La rievocazione alle 12.30 davanti alla cattedrale dopo la messa celebrata dal vescovo Cipollone

LANCIANO. È il tradizionale “Incontro dei santi” a caratterizzare la Pasqua in città. I riti, infatti, legati alla Settimana santa e poi alla festa della resurrezione di Cristo non sono finiti a Lanciano e proseguiranno fino a martedì. Oggi c’è l’Incontro dei santi. Attorno alle 12.30, dopo la messa pasquale celebrata nella cattedrale della Madonna del Ponte dall’arcivescovo Emidio Cipollone, si rievoca l’incontro tra Gesù risorto e Giovanni con quest’ultimo che, di corsa, va a dare la bella notizia alla Vergine Maria. Tre volte San Giovanni annuncia alla Madonna che il Figlio è risorto, e solo al terzo annuncio e alla vista di Gesù la Madonna perde l'abito nero di lutto e fa risplendere l’abito verde dal manto bianco (i colori che richiamano la primavera). Le tre statue lignee del Salvatore, della Madonna e di San Giovanni, sono portate in spalla dai confratelli delle congreghe del Purgatorio, Sant’Agostino e Santa Maria Maggiore e restano fino a martedì nella cattedrale.

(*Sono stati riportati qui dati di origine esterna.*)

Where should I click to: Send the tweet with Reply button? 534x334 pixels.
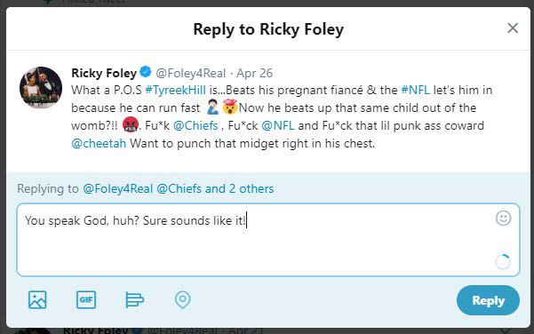[488, 300]
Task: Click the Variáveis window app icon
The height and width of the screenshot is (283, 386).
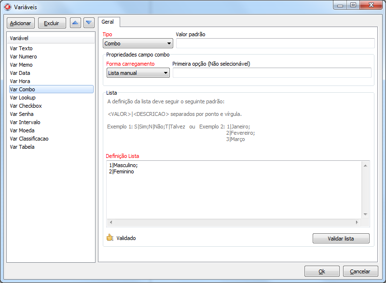Action: click(7, 7)
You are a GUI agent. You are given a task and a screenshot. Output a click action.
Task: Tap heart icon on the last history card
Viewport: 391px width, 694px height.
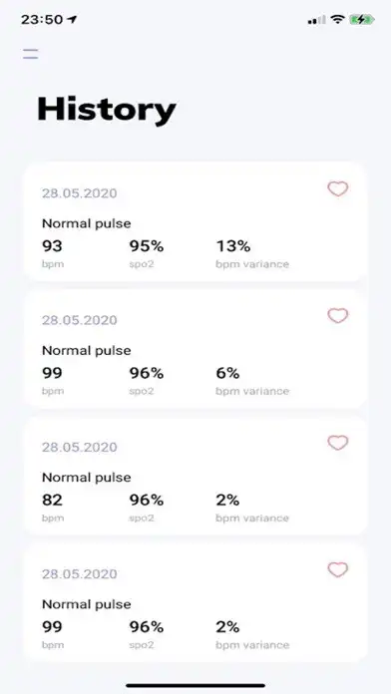point(338,569)
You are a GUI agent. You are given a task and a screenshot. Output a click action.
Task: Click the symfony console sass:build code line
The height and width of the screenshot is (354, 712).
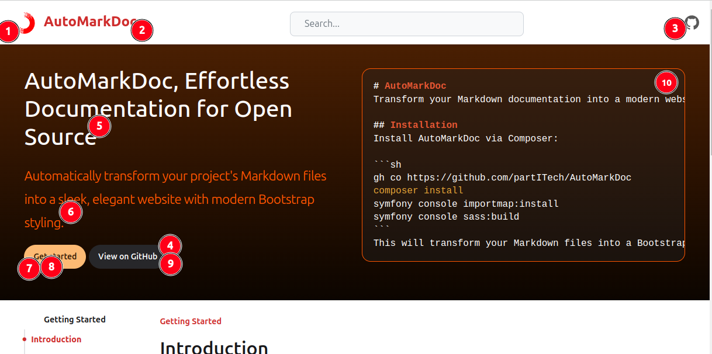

Alle 12 di martedì ci sarà il “Saluto dei santi” al Salvatore e il ritorno delle statue nelle rispettive chiese. «Questa tradizione dell’incontro dei santi evidenzia come sia la relazione a fondare la nostra fede», dice l’arcivescovo Cipollone, «relazione con Dio e relazione tra di noi. Nell’incontro tra la Madonna, San Giovanni e il Salvatore c’è l’incontro della comunità ecclesiale con il Signore. Dopo la processione di Venerdì santo dell’effigie del Cristo morto con l’Arciconfraternita (il vescovo alterna ogni anno la partecipazione alle processioni del Venerdì tra Lanciano e Ortona, ndc) ho ricordato che il buio, la morte e le tenebre, durano solo dalle 12 alle 15. Come diceva don Tonino Bello, le tenebre sono circoscritte e il Calvario non è un terreno edificatorio: non ci si abita nella sofferenza perché c'è la risurrezione. Si lascia aperta la porta alla speranza, alla Pasqua. C’è la nascita dopo la morte», continua monsignore, «e questa nascita può avvenire in due modi: insorgendo o risorgendo. Insorgere significa “alzarsi contro”, e quindi generare guerre, egoismo, far del male; mentre risorgere significa “andare verso”, elevarsi verso Dio verso gli altri fratelli. Anche nella nostra grande diocesi dobbiamo risorgere accogliendo chi arriva, ma anche chi vive già qui e crescere nella figliolanza e fraternità».